In National Van Lines, a case which the court viewed as "close" on the facts, 613 F.2d at 979, the court recognized that "(m)any of the common indicia of substantial connection, for example, residence of the employee, headquarters of the employer, place of making the employment contract" were absent. Id. However, the court upheld application of the D. C. act for two reasons: first, because the employer's headquarters, while not situated within the District, were located within the metropolitan Washington area; and second, because the interstate nature of the employment relationship (the employee was a driver for a moving company) made it "difficult to pin the employment to a specific place." Id. In Pfister's case, neither the "common indicia" nor either of these additional factors are present. Delta's headquarters are located in, and its operations at National Airport are directed from, the state of Georgia. While Delta's operations as a whole may well be interstate in character, Pfister's particular employment with Delta was related practically exclusively to National Airport.
In Director v. Boughman, 545 F.2d 210 (D.C. Cir. 1976), the claimant was employed by a national labor union. Although he lived and generally worked in California, and died there in the course of his employment, the Board found sufficient contacts to invoke the D. C. Workmen's Compensation Act in the fact that the District was the place where the union's national headquarters was located, where the employment contract was made, and where the employee's pension plan was administered. See 1 B.R.B.S. 406, 415 (1975). On petition for review before this court, the application of the D. C. act was sustained.3
The connections-or rather, the lack thereof-found to exist in the instant case place it in the same class as Butler v. Continental Western Lines, supra. The claimant there, a bus driver, died on the job in Colorado. Although the employer's parent corporation did business in the District through three other subsidiaries, "Butler's work for Continental never brought him east of the Mississippi and no aspect of his employment was supervised or managed from the District." 668 F.2d at 1375. Thus the connection was far too remote to support jurisdiction. Likewise here, Pfister's employment in Virginia is not related to the operation of Delta's ticket offices in the District.

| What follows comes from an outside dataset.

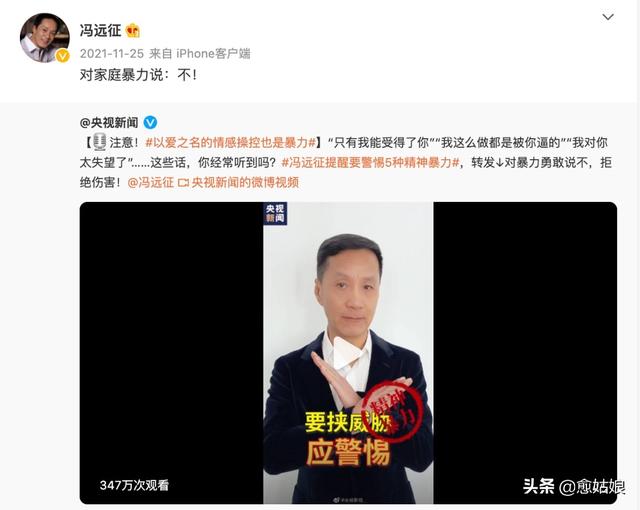Click the 2021-11-25 post timestamp
The width and height of the screenshot is (640, 510).
(112, 53)
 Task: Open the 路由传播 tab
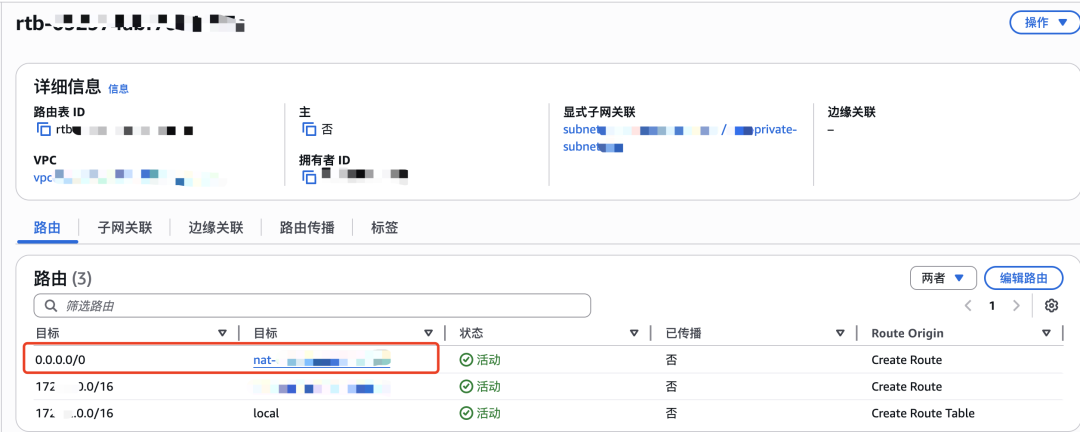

Our review of the factual determinations made by the ALJ and adopted by the Board is limited to inquiring whether, viewing the record as a whole, the findings are supported by substantial evidence. Cardillo v. Liberty Mutual Insurance Co., supra, 330 U.S. 469, 477-78, 67 S. Ct. 801, 806, 91 L. Ed. 1028 (1947). See Banks v. Chicago Grain Trimmers Association, Inc., 390 U.S. 459, 467, 88 S. Ct. 1140, 1145, 20 L. Ed. 2d 30 (1968); NLRB v. Walton Manufacturing Co., 369 U.S. 404, 408, 82 S. Ct. 853, 855, 7 L. Ed. 2d 829 (1962); O'Leary v. Brown-Pacific-Maxon, Inc., 340 U.S. 504, 508-509, 71 S. Ct. 470, 472, 95 L. Ed. 483 (1951). In applying that standard, it must be recalled that "(n)o less in administrative than in judicial tribunals is it the factfinder's function to make the primary assessment as to the weight to be accorded particular items of evidence." D. C. Transit System, Inc. v. Washington Metropolitan Area Transit Commission, 466 F.2d 394, 396, 414 (D.C. Cir. 1972), cert. denied, 409 U.S. 1086, 93 S. Ct. 688, 34 L. Ed. 2d 673 (1973). See also Strand v. Hansen Seaway Service, Ltd., 614 F.2d 572, 574 (7th Cir. 1980); NLRB v. Bausch & Lomb, Inc., 526 F.2d 817, 822 (2d Cir. 1975).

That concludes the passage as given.